L’EMERGENZA COVID-19 NON ARRESTA LA GENEROSITA’ DEI DONATORI AVIS

AVEZZANO – Nonostante il periodo di emergenza per la diffusione del coronavirus, i donatori AVIS non hanno mai smesso di ricordare che tanti pazienti ricoverati, per altre patologie, hanno sempre bisogno del loro aiuto.
Bisognerebbe comprendere l’importanza fondamentale che Il sangue ha negli interventi chirurgici e nella terapia d ‘urgenza: significa salvare una vita umana.
Contattato il Presidente Provinciale AVIS di L’Aquila Antonio Giovanni Iulianella, per non dimenticare l’azione di volontariato dei tanti soci e della insostituibile donazione, ma anche per meglio comprendere come sia stata affrontata la situazione Covid-19 e come si agirà nella fase 2. Ha rilasciato in esclusiva la seguente dichiarazione:
Rispetto a questa seconda fase non è cambiato nulla, per quanto riguarda l’uscita per le donazioni. Chi si reca a donare deve sempre avere con sé l’autocertificazione con la motivazione “per necessità”, e comunque si può anche esibire il tesserino AVIS.” afferma il Presidente Iulianella “Il coordinamento per il centro trasfusionale deriva dalle indicazioni che vengono trasmesse dal Centro Regionale Sangue, sia per le scorte che per le donazioni giornaliere e mensili, in modo da poter avere un certo numero di riserve di sangue a disposizione in caso di necessità. Per quanto riguarda le donazioni le stiamo programmando, anche stabilendo un orario del prelievo, per evitare gli assembramenti.”


Il Presidente ha poi sottolineato che, in effetti, all’inizio c’è stata un po’ di confusione, non comprendendo bene come muoversi, proprio perché mancavano le certezze nell’interpretazione della modulistica. Si era parlato anche del possibile pericolo della contaminazione attraverso il sangue, cosa assolutamente non vera. La trasmissione del virus non avviene tramite la trasfusione, quindi, le donazioni sono continuate.

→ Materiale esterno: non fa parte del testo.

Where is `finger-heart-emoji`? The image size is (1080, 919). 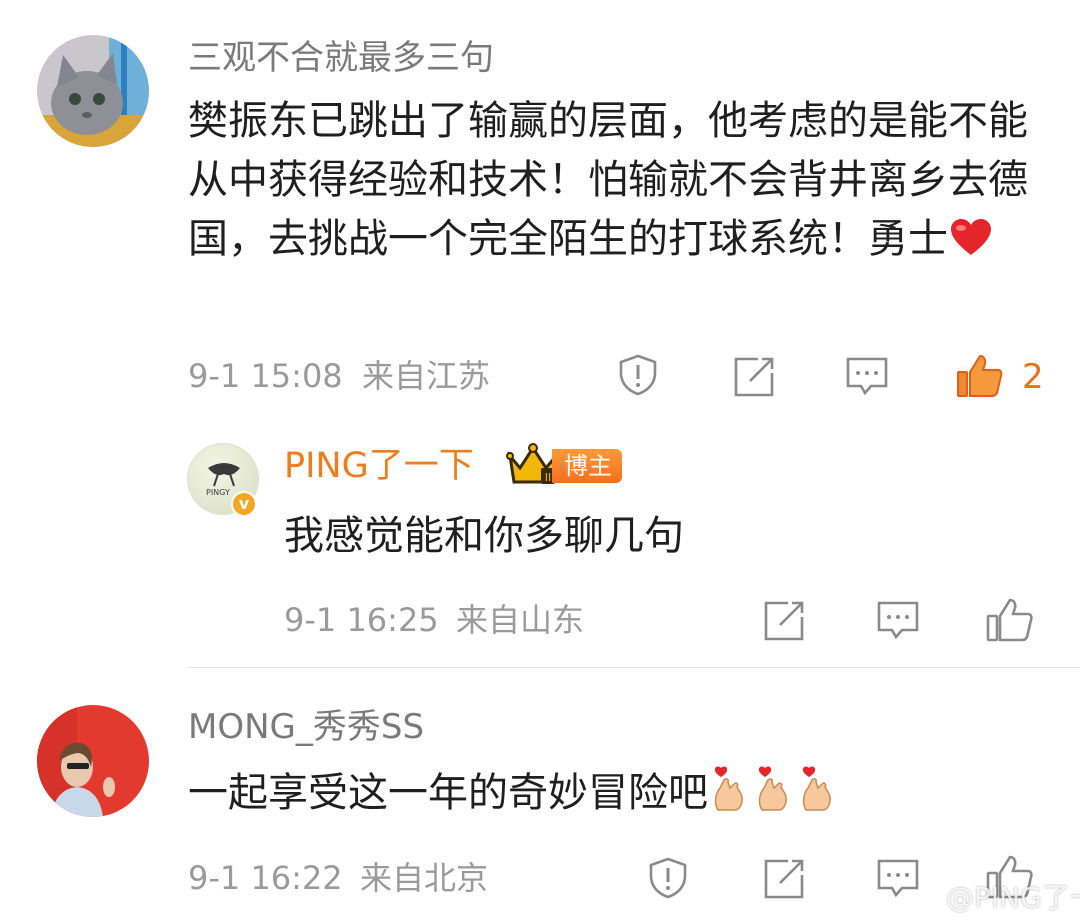 finger-heart-emoji is located at coordinates (777, 796).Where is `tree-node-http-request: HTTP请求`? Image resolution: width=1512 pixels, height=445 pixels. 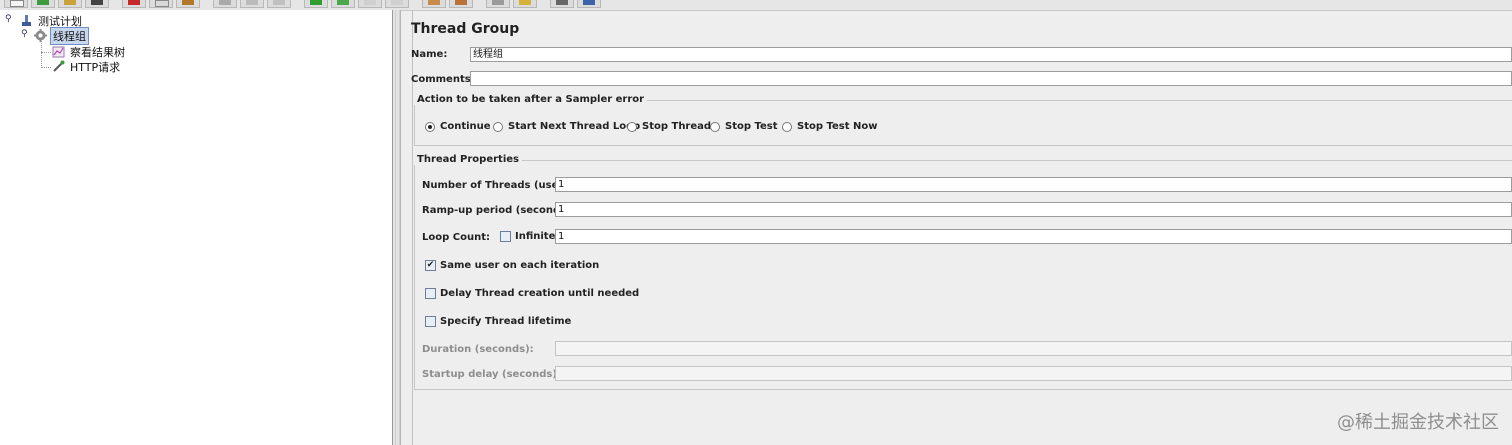 tree-node-http-request: HTTP请求 is located at coordinates (87, 66).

Con l’autocertificazione è pur vero che le donazioni sono diminuite – continua Iulianella – “Però bisogna considerare che il Centro Trasfusionale del Sangue ci hanno comunicato che le scorte presenti erano sufficienti per un certo periodo e quindi abbiano dovuto regolare le donazioni. Ci hanno fornito costantemente dei dati con i quali veniva comunicata la necessità giornaliera di sacche di sangue, proprio per mantenere queste scorte. Una volta che le cliniche private, le stesse ASL hanno iniziato a fare di nuovo gli interventi programmati, e affrontare le urgenze, hanno richiesto di aumentare le donazioni quindi, giornalmente, invece di avere 15 donazioni per tutta la ASL della Provincia di L’Aquila si è passati a riceverne 40. Nella normalità, come dicevo, il centro trasfusionale accoglie giornalmente da 10 a 15 donazioni mentre, in questo periodo, dovendo regolare l’affluenza, si è passati a ricevere da sette o otto donatori, non perché non volessero ma per ottemperare a quanto stabilito: ridurre proprio per mantenere la giusta riserva.”

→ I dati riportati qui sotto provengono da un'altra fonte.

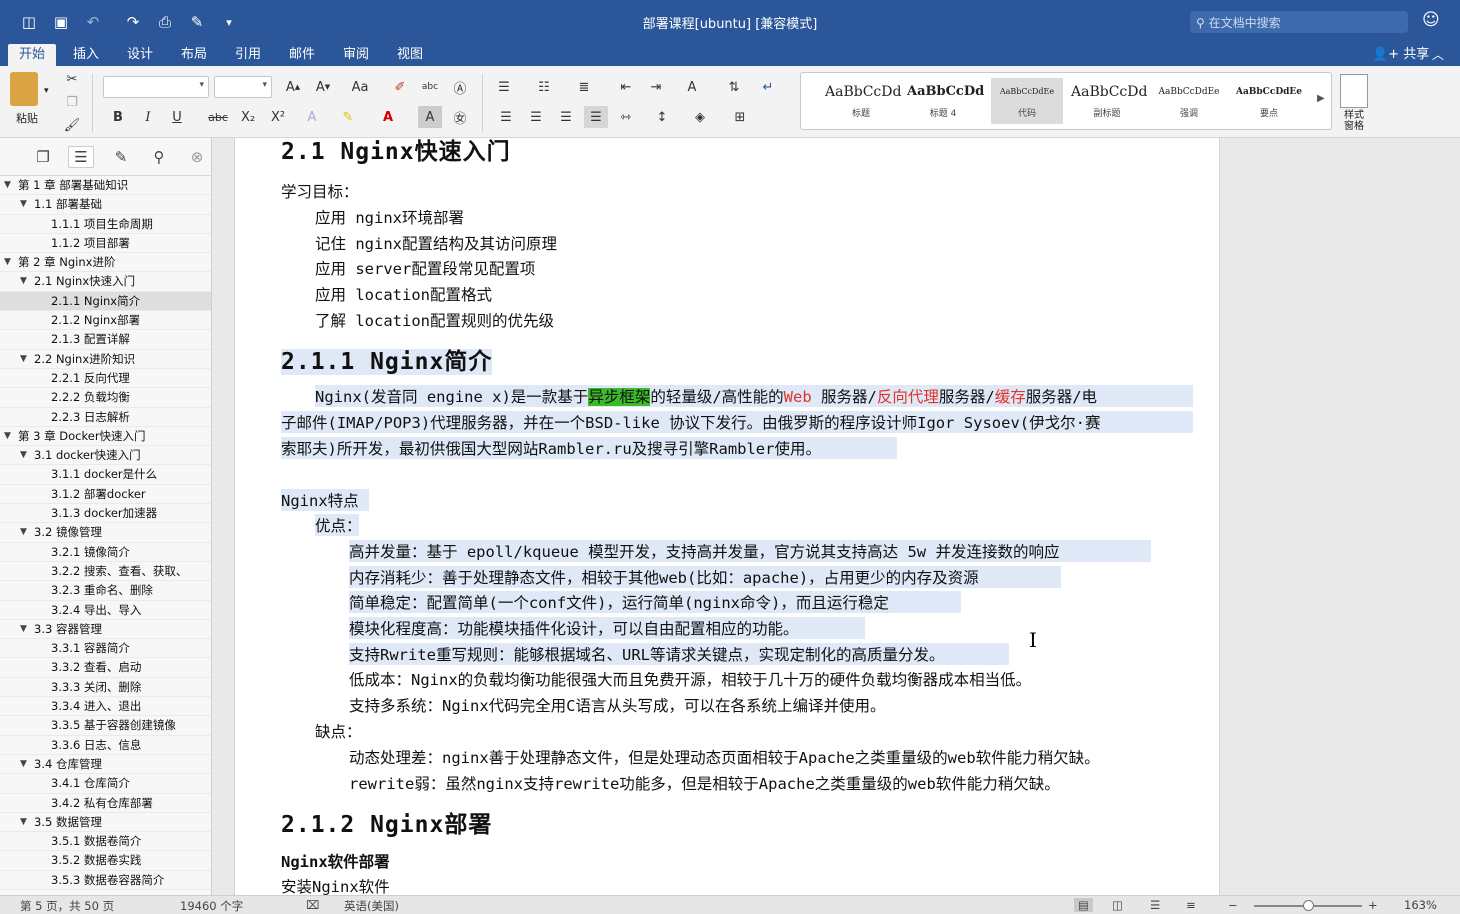 The height and width of the screenshot is (914, 1460). I want to click on shading-icon: ◈, so click(700, 117).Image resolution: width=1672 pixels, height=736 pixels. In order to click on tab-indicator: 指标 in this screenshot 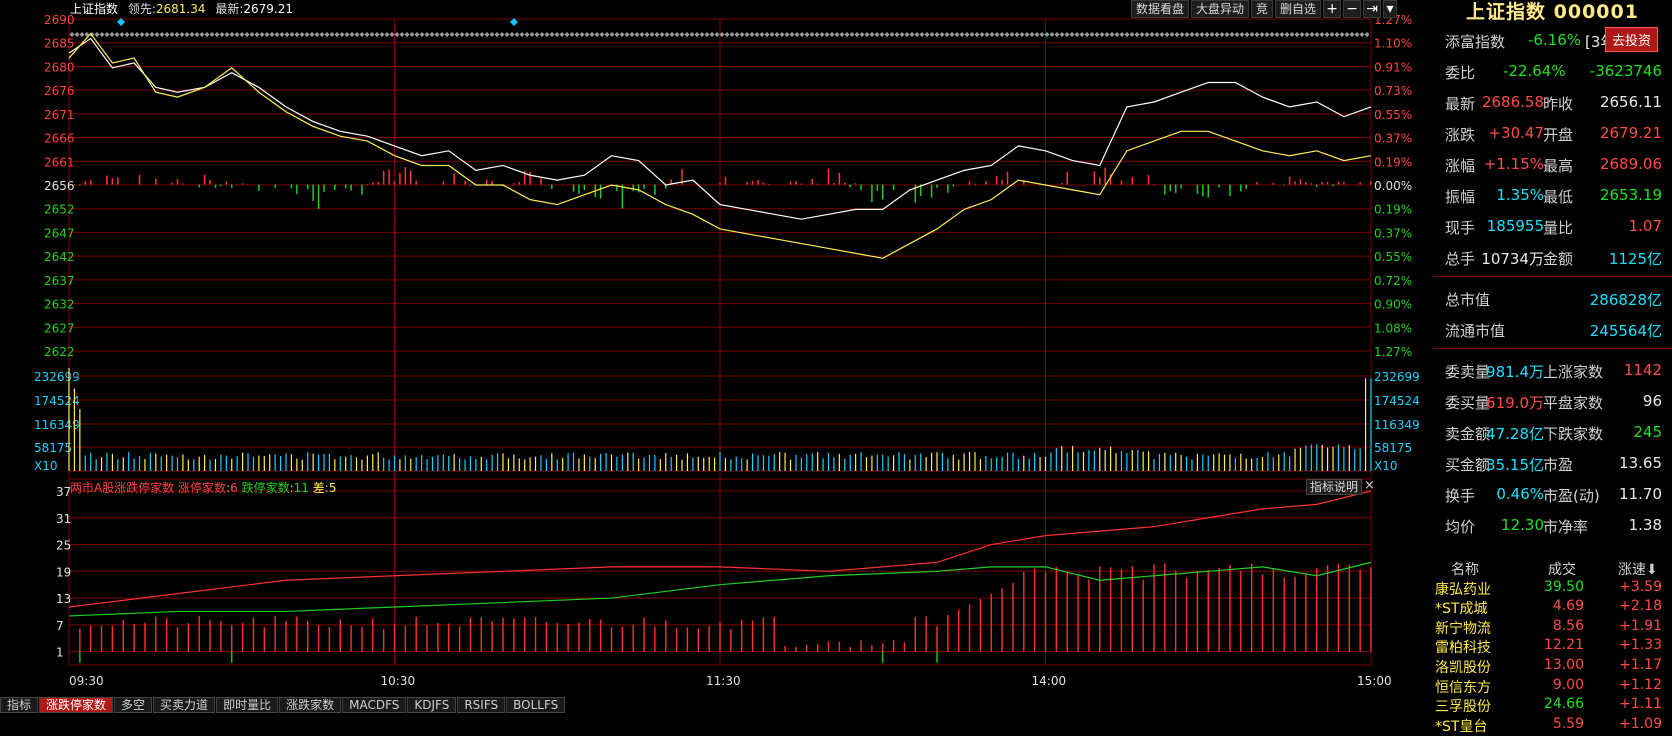, I will do `click(20, 705)`.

Il centro trasfusionale non si trova all’ingresso dell’ospedale di Avezzano, e ha un accesso separato dalla struttura, consentendo una maggiore sicurezza. I volontari dell’Avis gestiscono in modo coretto l’affluenza dei donatori che vengono accolti, consegnate le mascherine per chi arriva sprovvisto, il gel per disinfettare le mani, e tutto viene programmato. Le prenotazioni vengono smaltite ogni mezz’ora e ciò consente di non avere più di tre persone all’interno dei locali recentemente ristrutturati.

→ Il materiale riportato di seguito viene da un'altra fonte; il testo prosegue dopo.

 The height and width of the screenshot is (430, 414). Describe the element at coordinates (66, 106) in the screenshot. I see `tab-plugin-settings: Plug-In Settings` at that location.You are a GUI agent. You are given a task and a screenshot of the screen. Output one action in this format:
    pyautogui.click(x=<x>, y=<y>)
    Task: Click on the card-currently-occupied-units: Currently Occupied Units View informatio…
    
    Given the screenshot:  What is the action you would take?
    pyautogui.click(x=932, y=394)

Pensiamo che ancora nella fase due, tranne non sorgano necessità da parte delle ASL, continueremo a accettare le donazioni nel numero di 7 max 8 al giorno. Sempre con la prenotazione e con il massimo rispetto del DCPM che il Governo ha stabilito. Davvero grande è lo spirito solidale che unisce i donatori, perché bisogna ricordare sempre che i malati non sono solo quelli colpiti dal coronavirus. Tanti i pazienti ricoverati che hanno bisogno di trasfusioni giornaliere c’è, costantemente, la necessità di piastrine e di plasma.”
Il Presidente Antonio Giovanni Iulianella nella prossima assemblea lascerà l’incarico così come da statuto, in quanto i presidenti provinciali possono adempiere solo a due mandati.
Iulianella, presidente anche dell’AVIS comunale di Pescina, ringrazia tutti i presidenti AVIS che non hanno mai lasciato i contatti con i donatori e con il centro trasfusionale.